[DIRECTIONS FOR THIS TASK]
Rewrite the records below, changing "GUI agent" to "desktop assistant" wherever it occurs and leaving everything else untouched.

▬▬▬▬▬▬

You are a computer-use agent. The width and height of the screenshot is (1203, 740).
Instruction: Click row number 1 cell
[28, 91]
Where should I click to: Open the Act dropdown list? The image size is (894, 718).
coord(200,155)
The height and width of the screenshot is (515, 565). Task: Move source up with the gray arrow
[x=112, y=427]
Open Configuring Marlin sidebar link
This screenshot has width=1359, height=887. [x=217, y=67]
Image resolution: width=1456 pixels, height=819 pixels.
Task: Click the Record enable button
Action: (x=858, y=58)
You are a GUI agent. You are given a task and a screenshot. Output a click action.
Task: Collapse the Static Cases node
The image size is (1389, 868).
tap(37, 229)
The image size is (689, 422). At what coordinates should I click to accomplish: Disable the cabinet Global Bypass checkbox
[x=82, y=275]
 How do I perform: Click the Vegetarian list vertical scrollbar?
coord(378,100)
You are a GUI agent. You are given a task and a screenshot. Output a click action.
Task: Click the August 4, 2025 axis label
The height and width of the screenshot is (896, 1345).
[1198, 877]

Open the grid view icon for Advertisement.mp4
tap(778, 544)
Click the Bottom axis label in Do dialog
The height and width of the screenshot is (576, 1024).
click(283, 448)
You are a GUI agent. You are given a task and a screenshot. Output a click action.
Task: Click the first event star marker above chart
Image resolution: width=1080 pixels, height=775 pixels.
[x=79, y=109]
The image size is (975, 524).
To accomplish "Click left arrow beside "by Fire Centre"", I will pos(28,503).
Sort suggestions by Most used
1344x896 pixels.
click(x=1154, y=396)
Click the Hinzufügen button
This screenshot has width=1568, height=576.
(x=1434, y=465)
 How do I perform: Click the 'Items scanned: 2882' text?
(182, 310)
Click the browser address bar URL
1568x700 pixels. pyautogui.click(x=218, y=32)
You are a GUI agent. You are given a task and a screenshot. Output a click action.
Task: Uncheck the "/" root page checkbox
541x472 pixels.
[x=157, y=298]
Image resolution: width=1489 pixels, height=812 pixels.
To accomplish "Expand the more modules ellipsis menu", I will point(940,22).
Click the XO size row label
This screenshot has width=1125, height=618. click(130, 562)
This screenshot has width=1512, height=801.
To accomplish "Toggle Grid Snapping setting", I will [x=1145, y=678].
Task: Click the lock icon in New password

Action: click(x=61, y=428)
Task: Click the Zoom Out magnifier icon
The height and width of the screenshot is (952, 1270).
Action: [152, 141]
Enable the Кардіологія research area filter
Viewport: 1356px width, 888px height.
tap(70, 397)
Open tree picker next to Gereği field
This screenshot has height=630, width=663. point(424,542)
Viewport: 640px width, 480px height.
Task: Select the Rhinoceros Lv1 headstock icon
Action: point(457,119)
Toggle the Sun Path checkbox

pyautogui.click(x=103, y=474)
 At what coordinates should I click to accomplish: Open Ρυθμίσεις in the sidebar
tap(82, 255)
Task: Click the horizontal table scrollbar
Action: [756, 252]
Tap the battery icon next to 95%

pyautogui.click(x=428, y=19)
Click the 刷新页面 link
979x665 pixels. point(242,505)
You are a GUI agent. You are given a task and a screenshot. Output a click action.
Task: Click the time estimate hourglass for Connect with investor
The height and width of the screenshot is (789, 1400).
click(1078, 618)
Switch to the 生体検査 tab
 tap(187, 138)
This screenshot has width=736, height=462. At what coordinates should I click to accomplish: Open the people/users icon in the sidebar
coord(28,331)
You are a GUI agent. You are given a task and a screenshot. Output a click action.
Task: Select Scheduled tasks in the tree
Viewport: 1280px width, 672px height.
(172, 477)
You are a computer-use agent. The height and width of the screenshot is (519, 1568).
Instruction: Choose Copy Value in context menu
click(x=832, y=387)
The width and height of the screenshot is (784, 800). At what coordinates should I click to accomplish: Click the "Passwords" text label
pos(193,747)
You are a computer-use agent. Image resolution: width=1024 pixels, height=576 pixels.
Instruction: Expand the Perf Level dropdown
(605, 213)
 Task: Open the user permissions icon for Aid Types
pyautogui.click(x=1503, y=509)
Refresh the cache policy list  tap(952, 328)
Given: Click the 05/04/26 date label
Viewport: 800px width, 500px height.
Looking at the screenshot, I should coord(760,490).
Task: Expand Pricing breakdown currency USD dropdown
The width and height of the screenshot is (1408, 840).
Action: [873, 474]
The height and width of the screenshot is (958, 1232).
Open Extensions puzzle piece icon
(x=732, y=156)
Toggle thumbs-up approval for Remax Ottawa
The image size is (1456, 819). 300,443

▬▬▬▬▬▬

[WRITTEN RESPONSE]
You are a computer-use agent. The width and height of the screenshot is (1203, 740).
Instruction: Click row number 1 cell
[28, 91]
Where should I click to: Open the Act dropdown list? The image size is (894, 718).
coord(200,155)
The height and width of the screenshot is (515, 565). Task: Move source up with the gray arrow
[x=112, y=427]
Open Configuring Marlin sidebar link
This screenshot has width=1359, height=887. [x=217, y=67]
Image resolution: width=1456 pixels, height=819 pixels.
Task: Click the Record enable button
Action: (x=858, y=58)
You are a desktop assistant. You are given a task and a screenshot. Output a click action.
Task: Collapse the Static Cases node
The image size is (1389, 868).
tap(37, 229)
The image size is (689, 422). At what coordinates should I click to accomplish: Disable the cabinet Global Bypass checkbox
[x=82, y=275]
 How do I perform: Click the Vegetarian list vertical scrollbar?
coord(378,100)
You are a desktop assistant. You are given a task and a screenshot. Output a click action.
Task: Click the August 4, 2025 axis label
The height and width of the screenshot is (896, 1345).
[1198, 877]

Open the grid view icon for Advertisement.mp4
tap(778, 544)
Click the Bottom axis label in Do dialog
The height and width of the screenshot is (576, 1024).
click(283, 448)
You are a desktop assistant. You are given a task and a screenshot. Output a click action.
Task: Click the first event star marker above chart
Image resolution: width=1080 pixels, height=775 pixels.
[x=79, y=109]
The image size is (975, 524).
To accomplish "Click left arrow beside "by Fire Centre"", I will pos(28,503).
Sort suggestions by Most used
1344x896 pixels.
click(x=1154, y=396)
Click the Hinzufügen button
This screenshot has width=1568, height=576.
(x=1434, y=465)
 How do I perform: Click the 'Items scanned: 2882' text?
(182, 310)
Click the browser address bar URL
1568x700 pixels. pyautogui.click(x=218, y=32)
You are a desktop assistant. You are given a task and a screenshot. Output a click action.
Task: Uncheck the "/" root page checkbox
541x472 pixels.
[x=157, y=298]
Image resolution: width=1489 pixels, height=812 pixels.
To accomplish "Expand the more modules ellipsis menu", I will point(940,22).
Click the XO size row label
This screenshot has width=1125, height=618. click(130, 562)
This screenshot has width=1512, height=801.
To accomplish "Toggle Grid Snapping setting", I will [x=1145, y=678].
Task: Click the lock icon in New password

Action: click(x=61, y=428)
Task: Click the Zoom Out magnifier icon
The height and width of the screenshot is (952, 1270).
Action: [152, 141]
Enable the Кардіологія research area filter
Viewport: 1356px width, 888px height.
tap(70, 397)
Open tree picker next to Gereği field
This screenshot has height=630, width=663. point(424,542)
Viewport: 640px width, 480px height.
Task: Select the Rhinoceros Lv1 headstock icon
Action: point(457,119)
Toggle the Sun Path checkbox

pyautogui.click(x=103, y=474)
 At what coordinates should I click to accomplish: Open Ρυθμίσεις in the sidebar
tap(82, 255)
Task: Click the horizontal table scrollbar
Action: [756, 252]
Tap the battery icon next to 95%

pyautogui.click(x=428, y=19)
Click the 刷新页面 link
979x665 pixels. point(242,505)
You are a desktop assistant. You are given a task and a screenshot. Output a click action.
Task: Click the time estimate hourglass for Connect with investor
The height and width of the screenshot is (789, 1400).
click(1078, 618)
Switch to the 生体検査 tab
 tap(187, 138)
This screenshot has width=736, height=462. At what coordinates should I click to accomplish: Open the people/users icon in the sidebar
coord(28,331)
You are a desktop assistant. You are given a task and a screenshot. Output a click action.
Task: Select Scheduled tasks in the tree
Viewport: 1280px width, 672px height.
(172, 477)
You are a computer-use agent. The height and width of the screenshot is (519, 1568).
Instruction: Choose Copy Value in context menu
click(x=832, y=387)
The width and height of the screenshot is (784, 800). At what coordinates should I click to accomplish: Click the "Passwords" text label
pos(193,747)
You are a computer-use agent. Image resolution: width=1024 pixels, height=576 pixels.
Instruction: Expand the Perf Level dropdown
(605, 213)
 Task: Open the user permissions icon for Aid Types
pyautogui.click(x=1503, y=509)
Refresh the cache policy list  tap(952, 328)
Given: Click the 05/04/26 date label
Viewport: 800px width, 500px height.
Looking at the screenshot, I should coord(760,490).
Task: Expand Pricing breakdown currency USD dropdown
The width and height of the screenshot is (1408, 840).
Action: [873, 474]
The height and width of the screenshot is (958, 1232).
Open Extensions puzzle piece icon
(x=732, y=156)
Toggle thumbs-up approval for Remax Ottawa
The image size is (1456, 819). 300,443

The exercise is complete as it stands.